Your goal: For each line in the data that includes "computer", make a copy.

== Segment start ==

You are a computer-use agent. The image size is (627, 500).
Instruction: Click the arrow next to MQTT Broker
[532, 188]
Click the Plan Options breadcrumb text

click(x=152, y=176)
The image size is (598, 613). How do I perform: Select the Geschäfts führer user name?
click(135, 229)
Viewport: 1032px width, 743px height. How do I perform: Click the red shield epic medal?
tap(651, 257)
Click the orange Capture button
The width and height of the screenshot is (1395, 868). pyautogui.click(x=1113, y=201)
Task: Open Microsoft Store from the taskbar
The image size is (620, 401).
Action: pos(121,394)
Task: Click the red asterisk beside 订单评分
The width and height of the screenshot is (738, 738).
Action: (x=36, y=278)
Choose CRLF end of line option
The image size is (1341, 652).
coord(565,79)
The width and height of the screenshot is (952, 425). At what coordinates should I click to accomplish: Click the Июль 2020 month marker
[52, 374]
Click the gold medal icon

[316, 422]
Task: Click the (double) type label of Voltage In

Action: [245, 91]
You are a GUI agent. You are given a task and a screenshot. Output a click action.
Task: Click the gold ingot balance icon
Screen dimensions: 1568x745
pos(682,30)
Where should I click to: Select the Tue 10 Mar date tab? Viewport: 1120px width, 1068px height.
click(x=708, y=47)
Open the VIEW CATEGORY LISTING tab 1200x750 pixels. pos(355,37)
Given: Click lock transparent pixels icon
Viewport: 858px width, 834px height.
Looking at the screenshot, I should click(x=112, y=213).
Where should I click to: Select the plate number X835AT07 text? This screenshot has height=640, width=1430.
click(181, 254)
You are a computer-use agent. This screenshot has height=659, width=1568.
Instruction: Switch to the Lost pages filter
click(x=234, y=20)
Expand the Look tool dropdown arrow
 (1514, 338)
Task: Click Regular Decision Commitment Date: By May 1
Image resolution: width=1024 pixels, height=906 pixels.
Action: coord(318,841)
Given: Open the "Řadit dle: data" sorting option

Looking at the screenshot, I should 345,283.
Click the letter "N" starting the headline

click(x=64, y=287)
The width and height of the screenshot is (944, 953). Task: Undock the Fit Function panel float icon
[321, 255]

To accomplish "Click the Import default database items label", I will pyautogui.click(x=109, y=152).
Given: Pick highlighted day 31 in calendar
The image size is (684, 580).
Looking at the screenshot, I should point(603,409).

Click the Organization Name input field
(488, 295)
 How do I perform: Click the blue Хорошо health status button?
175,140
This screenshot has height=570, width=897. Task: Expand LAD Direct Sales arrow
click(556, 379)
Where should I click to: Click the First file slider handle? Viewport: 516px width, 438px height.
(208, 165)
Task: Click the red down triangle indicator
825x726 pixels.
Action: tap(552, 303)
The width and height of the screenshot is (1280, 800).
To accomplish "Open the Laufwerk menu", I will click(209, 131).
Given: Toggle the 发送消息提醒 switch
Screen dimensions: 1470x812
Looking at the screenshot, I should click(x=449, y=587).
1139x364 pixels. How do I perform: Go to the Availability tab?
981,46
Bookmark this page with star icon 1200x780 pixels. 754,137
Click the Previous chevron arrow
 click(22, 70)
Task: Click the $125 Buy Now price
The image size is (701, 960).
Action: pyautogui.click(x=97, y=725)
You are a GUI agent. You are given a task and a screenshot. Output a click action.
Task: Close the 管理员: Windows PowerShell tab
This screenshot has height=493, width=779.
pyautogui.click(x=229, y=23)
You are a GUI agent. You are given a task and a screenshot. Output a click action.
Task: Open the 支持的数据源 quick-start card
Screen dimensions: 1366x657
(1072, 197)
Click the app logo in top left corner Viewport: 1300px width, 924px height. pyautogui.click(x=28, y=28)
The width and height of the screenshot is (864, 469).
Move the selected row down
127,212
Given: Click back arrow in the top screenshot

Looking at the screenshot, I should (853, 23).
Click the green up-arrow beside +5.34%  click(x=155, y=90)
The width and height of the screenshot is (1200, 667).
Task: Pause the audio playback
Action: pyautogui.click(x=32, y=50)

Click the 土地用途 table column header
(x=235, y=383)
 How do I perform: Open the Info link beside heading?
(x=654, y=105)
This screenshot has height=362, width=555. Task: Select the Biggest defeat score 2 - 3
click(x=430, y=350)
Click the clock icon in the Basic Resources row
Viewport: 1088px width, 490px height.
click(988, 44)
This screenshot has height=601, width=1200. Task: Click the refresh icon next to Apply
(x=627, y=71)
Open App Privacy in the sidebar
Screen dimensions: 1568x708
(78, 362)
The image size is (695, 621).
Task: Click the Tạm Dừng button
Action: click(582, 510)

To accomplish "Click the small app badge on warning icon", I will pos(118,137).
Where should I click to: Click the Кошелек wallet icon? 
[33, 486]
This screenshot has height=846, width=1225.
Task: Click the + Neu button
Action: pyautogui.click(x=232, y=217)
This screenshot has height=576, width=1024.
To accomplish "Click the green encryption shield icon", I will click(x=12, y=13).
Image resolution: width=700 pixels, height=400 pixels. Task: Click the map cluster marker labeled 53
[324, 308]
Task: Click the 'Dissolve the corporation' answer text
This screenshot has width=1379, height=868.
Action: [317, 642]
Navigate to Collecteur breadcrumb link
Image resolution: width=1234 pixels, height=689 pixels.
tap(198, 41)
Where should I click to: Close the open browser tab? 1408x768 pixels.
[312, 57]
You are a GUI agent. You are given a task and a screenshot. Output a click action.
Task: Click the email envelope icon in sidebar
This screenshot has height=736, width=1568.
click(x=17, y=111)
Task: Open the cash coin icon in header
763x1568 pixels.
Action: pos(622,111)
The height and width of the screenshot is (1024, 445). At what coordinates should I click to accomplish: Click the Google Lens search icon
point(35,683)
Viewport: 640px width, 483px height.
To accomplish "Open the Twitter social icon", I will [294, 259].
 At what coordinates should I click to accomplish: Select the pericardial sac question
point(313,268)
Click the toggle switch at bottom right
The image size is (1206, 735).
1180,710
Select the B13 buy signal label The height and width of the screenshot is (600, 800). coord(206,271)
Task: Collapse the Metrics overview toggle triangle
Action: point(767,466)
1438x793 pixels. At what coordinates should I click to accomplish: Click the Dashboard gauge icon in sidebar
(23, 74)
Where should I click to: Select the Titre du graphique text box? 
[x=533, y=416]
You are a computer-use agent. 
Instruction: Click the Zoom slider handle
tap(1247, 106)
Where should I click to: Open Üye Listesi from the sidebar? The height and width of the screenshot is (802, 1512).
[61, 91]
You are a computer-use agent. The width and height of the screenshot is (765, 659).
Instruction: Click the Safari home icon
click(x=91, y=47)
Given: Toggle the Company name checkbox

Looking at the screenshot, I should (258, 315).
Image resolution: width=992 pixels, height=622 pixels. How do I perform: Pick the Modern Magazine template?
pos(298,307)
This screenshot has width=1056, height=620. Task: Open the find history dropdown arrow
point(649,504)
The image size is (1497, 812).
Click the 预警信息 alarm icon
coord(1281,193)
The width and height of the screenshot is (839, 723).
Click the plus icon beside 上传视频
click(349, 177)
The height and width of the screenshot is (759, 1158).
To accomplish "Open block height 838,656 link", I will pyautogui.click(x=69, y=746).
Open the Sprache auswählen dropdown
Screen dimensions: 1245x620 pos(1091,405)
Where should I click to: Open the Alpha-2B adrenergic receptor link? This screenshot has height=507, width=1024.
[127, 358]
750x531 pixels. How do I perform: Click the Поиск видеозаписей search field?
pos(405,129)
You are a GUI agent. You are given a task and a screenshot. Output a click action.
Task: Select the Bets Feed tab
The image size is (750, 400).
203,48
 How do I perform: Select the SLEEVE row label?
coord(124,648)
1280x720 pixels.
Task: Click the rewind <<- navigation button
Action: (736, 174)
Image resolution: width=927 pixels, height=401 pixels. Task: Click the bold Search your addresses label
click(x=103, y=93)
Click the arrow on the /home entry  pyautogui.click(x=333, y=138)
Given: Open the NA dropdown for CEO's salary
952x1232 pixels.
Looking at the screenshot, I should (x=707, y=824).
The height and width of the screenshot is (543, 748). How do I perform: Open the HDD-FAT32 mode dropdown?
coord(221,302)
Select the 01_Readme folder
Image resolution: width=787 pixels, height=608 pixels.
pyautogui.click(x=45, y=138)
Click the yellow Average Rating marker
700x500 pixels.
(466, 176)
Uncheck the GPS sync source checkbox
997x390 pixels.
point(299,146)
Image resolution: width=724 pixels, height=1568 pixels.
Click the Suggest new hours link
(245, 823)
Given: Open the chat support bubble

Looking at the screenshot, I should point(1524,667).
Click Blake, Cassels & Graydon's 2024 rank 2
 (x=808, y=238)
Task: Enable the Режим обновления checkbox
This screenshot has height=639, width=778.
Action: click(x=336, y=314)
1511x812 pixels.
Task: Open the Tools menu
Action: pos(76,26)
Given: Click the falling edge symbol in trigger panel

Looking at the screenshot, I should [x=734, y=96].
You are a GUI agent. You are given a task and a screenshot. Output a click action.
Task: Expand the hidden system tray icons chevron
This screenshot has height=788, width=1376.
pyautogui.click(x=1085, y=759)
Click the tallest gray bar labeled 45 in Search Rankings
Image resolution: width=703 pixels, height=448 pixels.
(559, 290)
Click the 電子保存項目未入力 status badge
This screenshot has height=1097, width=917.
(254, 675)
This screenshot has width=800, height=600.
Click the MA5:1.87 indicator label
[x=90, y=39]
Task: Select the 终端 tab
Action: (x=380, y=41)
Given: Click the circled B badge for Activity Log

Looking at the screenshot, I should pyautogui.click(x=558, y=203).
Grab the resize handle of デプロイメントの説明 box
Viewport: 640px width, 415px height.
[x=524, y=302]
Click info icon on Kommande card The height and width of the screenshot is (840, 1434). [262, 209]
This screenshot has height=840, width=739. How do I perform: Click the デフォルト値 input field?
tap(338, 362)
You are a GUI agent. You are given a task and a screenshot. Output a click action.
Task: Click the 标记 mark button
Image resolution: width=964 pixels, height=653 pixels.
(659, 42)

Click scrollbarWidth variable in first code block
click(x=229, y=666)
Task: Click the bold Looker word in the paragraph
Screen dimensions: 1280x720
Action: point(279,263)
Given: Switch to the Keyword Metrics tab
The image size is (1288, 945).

== Segment end ==

Answer to the problem:
You are a computer-use agent. The image size is (627, 500).
You are a computer-use agent. This screenshot has height=659, width=1568.
You are a computer-use agent. 
You are a computer-use agent. The width and height of the screenshot is (765, 659).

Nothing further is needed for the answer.